EXERCISE SET =>
a – Reproduce the stretch of the Las Vegas Loop article from "I find this" through "things changed quickly.".
b – Answer these questions using the Las Vegas Loop article:
(i) What is the maximum speed at which the cars currently drive?
(ii) According to the critics, what should be installed in the tunnels?
(iii) What was the writer's day job long ago?
c – Write the next part of the Las Vegas Loop article, picking up after its final sentence.

DOCUMENT SECTION =>
-- start --

The Boring Company recently unveiled the Las Vegas Loop. Riders will use an app and select their destination. The app will direct them to a stall number and car; riders pile in and they are whisked off to their destination.
Currently, the cars are human-piloted and only driving at a max of 35 MPH. This, of course, was trumpeted by the Musk detractors. The criticism goes something like this: A car can only hold a few people; a train would hold many more. So, they conclude, tracks should be installed and this should be changed to a tried-and-true subway like so many other cities. This superficial deduction concludes that cars in tunnels is a flop and that trains would work much better.
I find this train-thinking to be stuck in the 1900s. You might even say, they have "tunnel-vision." I'll explain.
Centralized vs Decentralized
Long ago, my day job was as a network engineer. I worked at a company developing network infrastructure products. We analyzed traffic flows (network packets) and methods to reduce latency and optimize throughput. We had contracts with NASA, The Olympics, most of the hyperscaler datacenters, and most of the server OEMs. The network traffic analysis I did there was not the same as automobile traffic, but there were some important lessons. When I started Token Ring was the cash cow, but things changed quickly.

-- end --

RECORDED INFORMATION =>
-- start --

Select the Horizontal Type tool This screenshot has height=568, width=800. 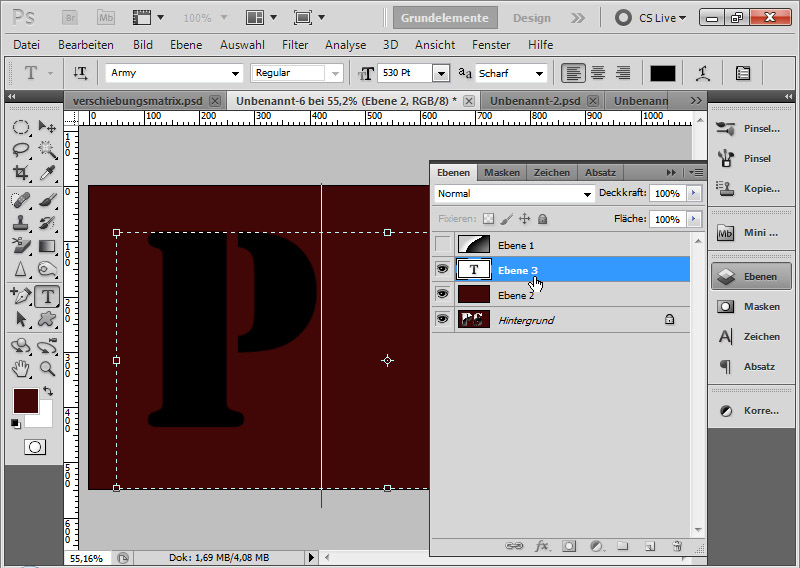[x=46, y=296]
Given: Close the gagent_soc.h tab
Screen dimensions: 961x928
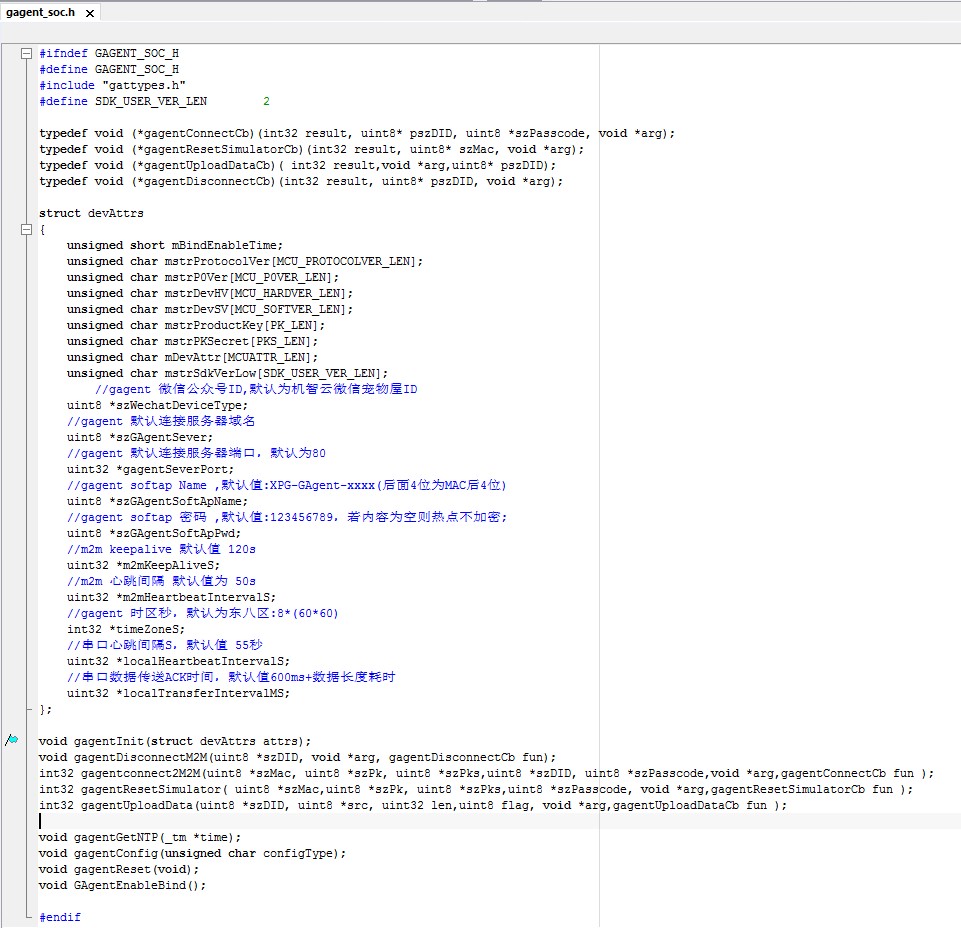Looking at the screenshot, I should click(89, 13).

-- end --

TASK RESPONSES =>
a –
I find this train-thinking to be stuck in the 1900s. You might even say, they have "tunnel-vision." I'll explain.
Centralized vs Decentralized
Long ago, my day job was as a network engineer. I worked at a company developing network infrastructure products. We analyzed traffic flows (network packets) and methods to reduce latency and optimize throughput. We had contracts with NASA, The Olympics, most of the hyperscaler datacenters, and most of the server OEMs. The network traffic analysis I did there was not the same as automobile traffic, but there were some important lessons. When I started Token Ring was the cash cow, but things changed quickly.

b –
(i) 35 MPH
(ii) Tracks
(iii) Network engineer

c –
Token Ring
This type of network is not all that different from a train route. Without going into the technology, nodes on this type of network are logically organized into rings. A circulating token controls access. This is not all that different from a train going around a loop, you can only get on the network/tracks when the train/token arrives. The nodes in this type of network are even called stations. This type of network eventually failed because it was not scaleable. As more nodes were added to the network, the effective throughput of any given station slowed.
Ethernet (Half Duplex)
The technology that succeeded Token Ring was half-duplex Ethernet. This type of network allowed many more stations to be added to the network without choking throughput (with caveats). During those half-duplex days, networks had limited uses. On half-duplex networks, all of the nodes share a common communications media called the bus. Half-duplex networks function well when there are just a few, short-lived, traffic flows; which is why they worked well back then when most network traffic was periodic client-server activity (like fetching email or printing a document). However, as network communication became more essential with the rise of the internet and streaming, this type of common bus network collapsed under the pressure. Half-duplex is like a walkie-talkie network with everyone on the same channel. You can have as many people as you want on that channel as long as most people are just listening most of the time; however, as soon as everyone wants to start talking frequently, you just have a jammed-up unusable channel.
Switched Ethernet
We've looked at two network types (Token Ring and half-duplex Ethernet) that didn't scale (albeit for different reasons). Switched Ethernet will be our third and final network technology. Both of the previous network technologies had a centralized control (the ring or the bus).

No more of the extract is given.